Tomorrow, May 4th, Audi executives will meet to break ground on the $1.3 billion plant in Mexico, capable of manufacturing 150,000 units annually.
The plant located in San Jose Chiapa is a key piece in Audi’s plan to surpass BMW and Mercedes in the US luxury auto sales, by boosting production of SUVs. Audi will manufacture here the Q5 SUV beginning with 2016 for the US and other markets and by 2020 the automaker will add three new SUVs.
“The new Mexican plant plays a very important role for Audi, because Audi can produce in North America independent of U.S. dollar currency swings,” VW Chief Executive Officer Martin Winterkorn said on the sidelines of an industry conference in Vienna last week.

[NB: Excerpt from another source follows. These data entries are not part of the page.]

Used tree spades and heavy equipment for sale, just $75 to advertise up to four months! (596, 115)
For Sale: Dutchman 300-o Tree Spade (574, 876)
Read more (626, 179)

Profit from Audi will also help parent VW in its plan to surpass GM and Toyota and become the largest automaker in the world by 2018. Deliveries during the first quarter reached 2.27 million at VW, still behind GM’s 2.36 million and Toyota’s 2.43 million units. From VW’s operating profit during Q1, Audi accounted for 56%. This year Audi is expected to account for 42% of VW’s profit, or 5 billion euro, as spending on expansion and the aging model lineup cut into margins.
“Audi’s winning in other markets such as China, and there is no reason why they should not be able to repeat this in North America,” said Christian Stadler, a management professor at the University of Warwick in Coventry, England.